PRESS RELEASE
Where American Productivity Has Gone under Obama
March 28, 2016 (EIRNS)—With the first quarter of 2016 coming to a close, GDP growth is again apparently going to be very low, estimated at a 1.0-1.3% annual rate. Zero, even negative productivity growth continues; both corporate profits and capital expenditures are falling, and personal/household consumption—which had been reporting rising fast in January but then was revised down sharply—grew only about 0.2% in the quarter. The one area of "personal consumption" which is growing rapidly, is Obamacare health insurance premiums. They rose 28% from 2009-2014, but then 11% in 2014 and 11% in 2015 on national average, so they have doubled, roughly, in the period Obamacare has been in effect.
The Economic Collapse Blog, using St. Louis Federal Reserve and Labor Department data, reported today on the actual unemployment/"inactivity" rate for people in the prime working ages—25-54 years of age—about 125 million in total in the U.S. population.

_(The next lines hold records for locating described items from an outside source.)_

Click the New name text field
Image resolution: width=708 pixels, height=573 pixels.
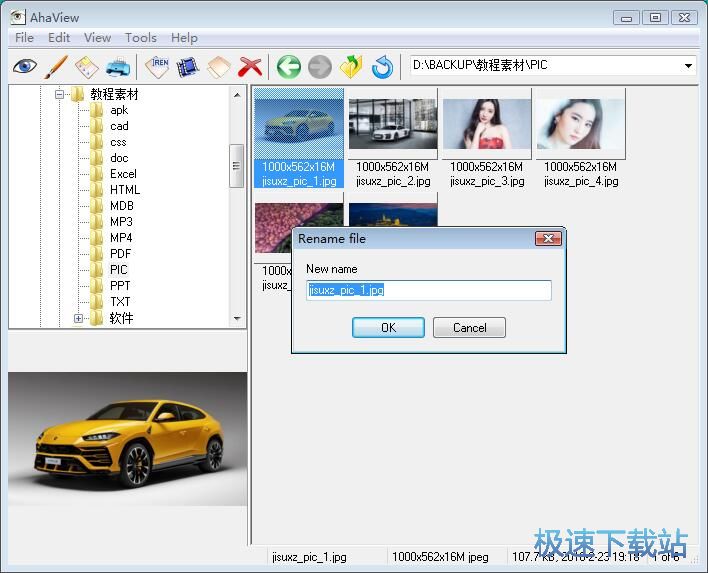coord(428,290)
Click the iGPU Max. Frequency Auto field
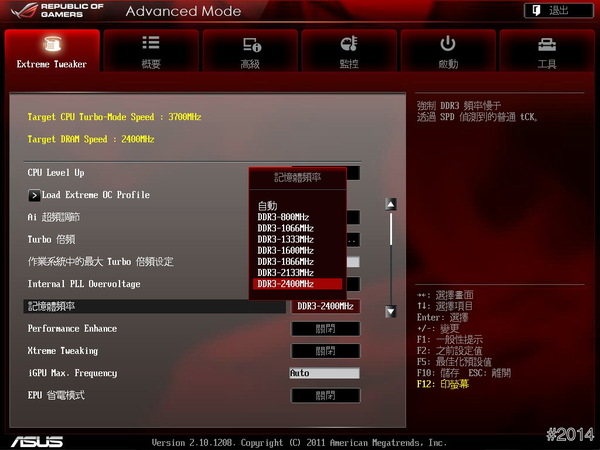Image resolution: width=600 pixels, height=450 pixels. pyautogui.click(x=323, y=373)
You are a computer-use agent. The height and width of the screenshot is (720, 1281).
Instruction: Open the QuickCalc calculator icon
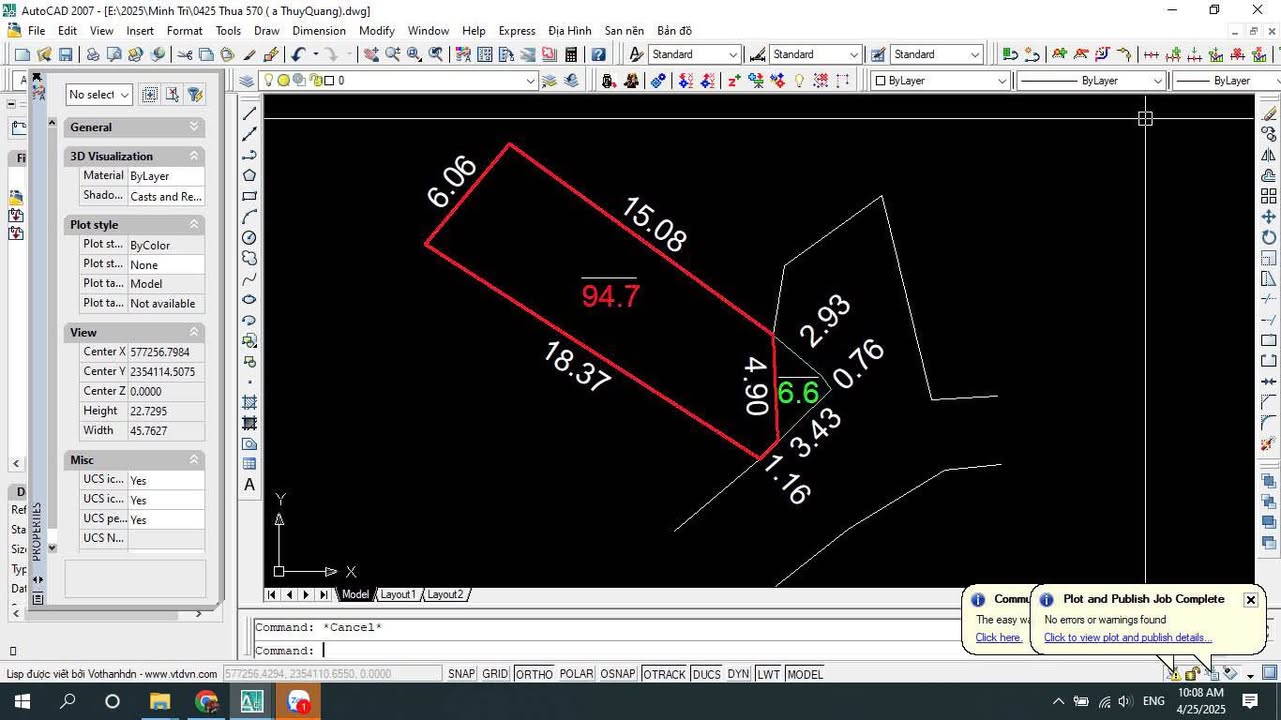click(x=571, y=55)
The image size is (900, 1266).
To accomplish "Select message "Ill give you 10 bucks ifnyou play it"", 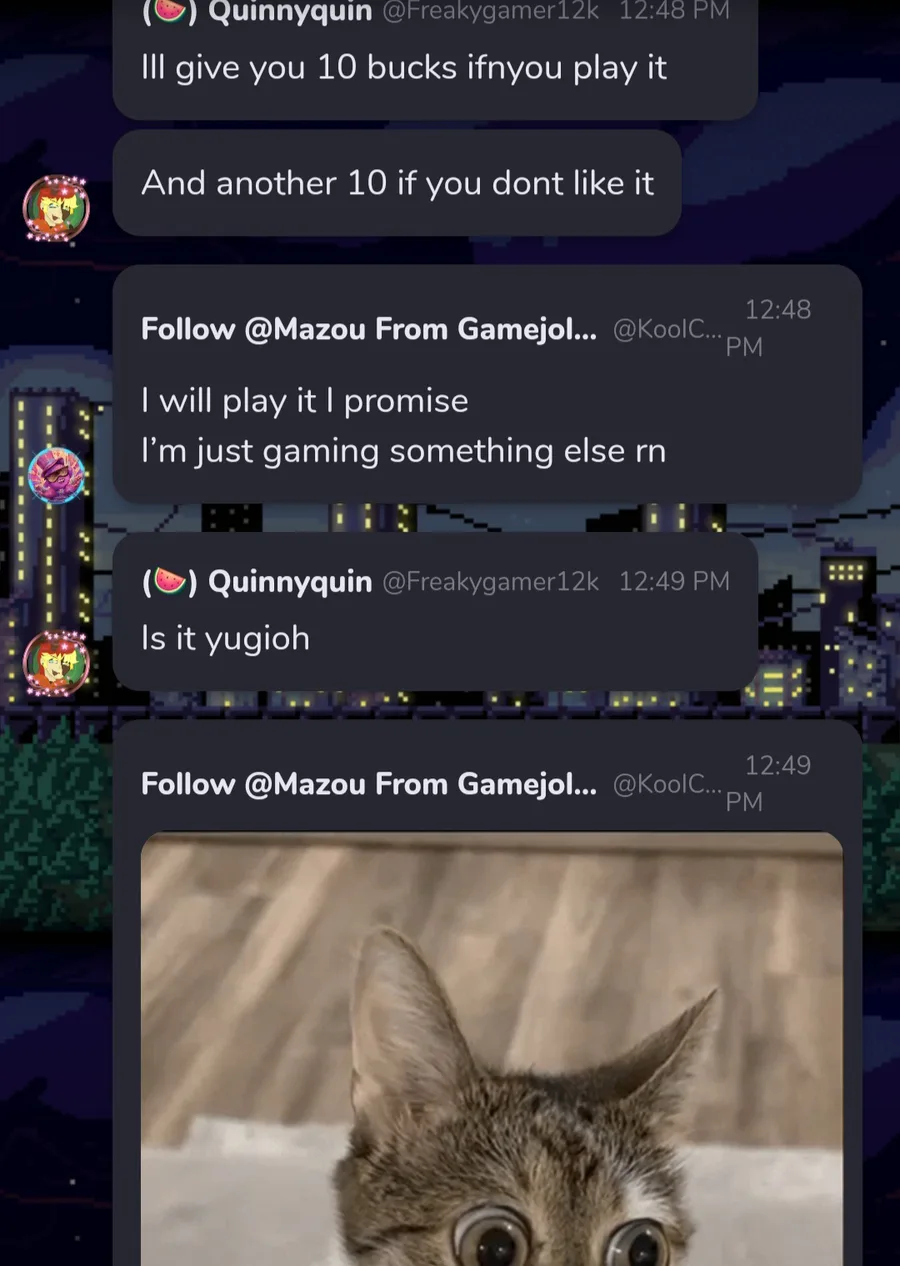I will [404, 68].
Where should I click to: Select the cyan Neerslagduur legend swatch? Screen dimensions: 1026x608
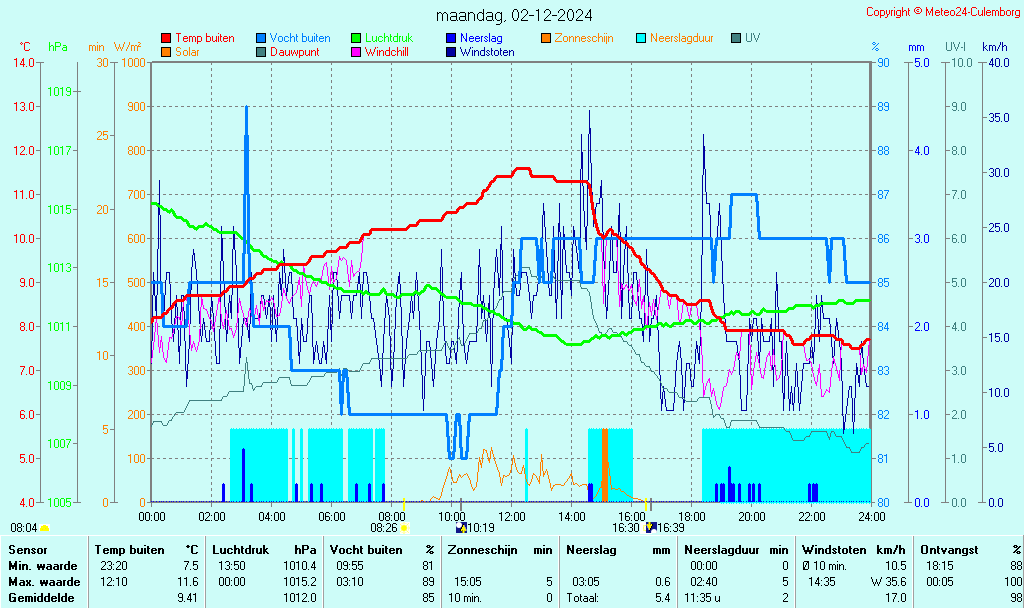coord(641,38)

The result puts aside the excuse that the American labor force has shrunk because of retirement of the large Baby Boomer generation. It is those at the time of life when they should be most productively employed, who have been disappearing from the workforce, their productive contributions to the economy effectively scrapped.
The total unemployed/"inactive" rate for these prime working ages is approxemately 23% (29 million people, and this is 4 million more than when Obama entered office).
Taking just the "inactive" (or out of labor force) group, it has doubled from 6% to 12% of all men of prime working age, and from 24% to 27% of all women of that age. Thus there are 7.5 million men and 17 million women in prime working ages who are out of the labor force.
Most tellingly, this prime-working-age, out-of-labor-force population of about 25 million people, is suffering a poverty rate of 24%, well more than double the poverty of Americans as a whole. The bigger, 29 million group which combines "inactive" and unemployed in prime working age, has that same 24% poverty rate.
It was summed up in EIR Founding Editor Lyndon LaRouche’s comment:
"A large number of once-productive people in America have been made unproductive, scrapped, and have tended to become suicidal as a result."
Death rates among these very age groups have risen by 15-25%—an unprecedented development in industrial societies—under Bush and Obama since 1999, driven by opioid and alcohol abuse and derivative illnesses.
As for the Baby Boomers, they have been unable to retire, and have been taking the majority of net new jobs created over the past eight years.